** Begin Data **

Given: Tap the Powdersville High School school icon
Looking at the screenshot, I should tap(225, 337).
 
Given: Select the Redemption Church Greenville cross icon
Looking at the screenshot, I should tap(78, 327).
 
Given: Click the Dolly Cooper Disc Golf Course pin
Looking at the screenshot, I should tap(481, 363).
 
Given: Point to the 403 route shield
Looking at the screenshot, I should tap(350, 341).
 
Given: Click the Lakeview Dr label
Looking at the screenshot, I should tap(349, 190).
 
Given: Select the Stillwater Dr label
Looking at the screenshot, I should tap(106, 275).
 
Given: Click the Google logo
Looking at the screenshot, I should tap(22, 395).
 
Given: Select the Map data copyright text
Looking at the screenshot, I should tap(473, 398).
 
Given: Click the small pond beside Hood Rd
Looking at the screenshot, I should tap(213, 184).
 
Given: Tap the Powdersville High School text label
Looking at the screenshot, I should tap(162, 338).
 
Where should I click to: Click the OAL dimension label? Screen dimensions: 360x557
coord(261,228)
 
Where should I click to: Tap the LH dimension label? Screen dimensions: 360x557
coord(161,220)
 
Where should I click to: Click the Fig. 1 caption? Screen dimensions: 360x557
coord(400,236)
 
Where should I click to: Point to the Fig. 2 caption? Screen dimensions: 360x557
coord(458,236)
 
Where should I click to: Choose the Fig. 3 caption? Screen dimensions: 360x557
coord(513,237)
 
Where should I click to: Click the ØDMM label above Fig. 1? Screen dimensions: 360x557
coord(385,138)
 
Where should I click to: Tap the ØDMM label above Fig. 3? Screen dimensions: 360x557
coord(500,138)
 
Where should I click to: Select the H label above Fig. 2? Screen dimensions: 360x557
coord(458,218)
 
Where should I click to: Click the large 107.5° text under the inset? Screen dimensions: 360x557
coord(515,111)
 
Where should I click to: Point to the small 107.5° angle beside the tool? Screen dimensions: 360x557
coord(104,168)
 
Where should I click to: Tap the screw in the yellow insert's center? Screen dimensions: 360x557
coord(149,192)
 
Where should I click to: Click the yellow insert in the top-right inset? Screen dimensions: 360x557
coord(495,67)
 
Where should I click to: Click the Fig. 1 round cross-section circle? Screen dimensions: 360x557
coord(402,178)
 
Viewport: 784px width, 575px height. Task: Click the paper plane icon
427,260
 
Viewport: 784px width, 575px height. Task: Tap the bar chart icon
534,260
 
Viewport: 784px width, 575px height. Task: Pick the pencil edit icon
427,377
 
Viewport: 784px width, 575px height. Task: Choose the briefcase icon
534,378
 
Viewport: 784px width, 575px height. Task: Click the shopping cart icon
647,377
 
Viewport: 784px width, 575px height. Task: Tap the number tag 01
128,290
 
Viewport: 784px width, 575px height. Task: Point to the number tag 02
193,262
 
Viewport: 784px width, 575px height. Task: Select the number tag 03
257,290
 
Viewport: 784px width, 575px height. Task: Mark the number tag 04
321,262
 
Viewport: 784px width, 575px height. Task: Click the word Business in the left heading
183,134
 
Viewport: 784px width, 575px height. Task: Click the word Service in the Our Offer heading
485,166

** End Data **

Your task: Can you format the lines as a JSON list of strings, one string per line with blank lines omitted, starting with the line that contains "Where should I click to: Click the ØDMM" and going on through the line that contains "coord(402,178)"?

Answer to this task:
[
  "Where should I click to: Click the ØDMM label above Fig. 1? Screen dimensions: 360x557",
  "coord(385,138)",
  "Where should I click to: Tap the ØDMM label above Fig. 3? Screen dimensions: 360x557",
  "coord(500,138)",
  "Where should I click to: Select the H label above Fig. 2? Screen dimensions: 360x557",
  "coord(458,218)",
  "Where should I click to: Click the large 107.5° text under the inset? Screen dimensions: 360x557",
  "coord(515,111)",
  "Where should I click to: Point to the small 107.5° angle beside the tool? Screen dimensions: 360x557",
  "coord(104,168)",
  "Where should I click to: Tap the screw in the yellow insert's center? Screen dimensions: 360x557",
  "coord(149,192)",
  "Where should I click to: Click the yellow insert in the top-right inset? Screen dimensions: 360x557",
  "coord(495,67)",
  "Where should I click to: Click the Fig. 1 round cross-section circle? Screen dimensions: 360x557",
  "coord(402,178)"
]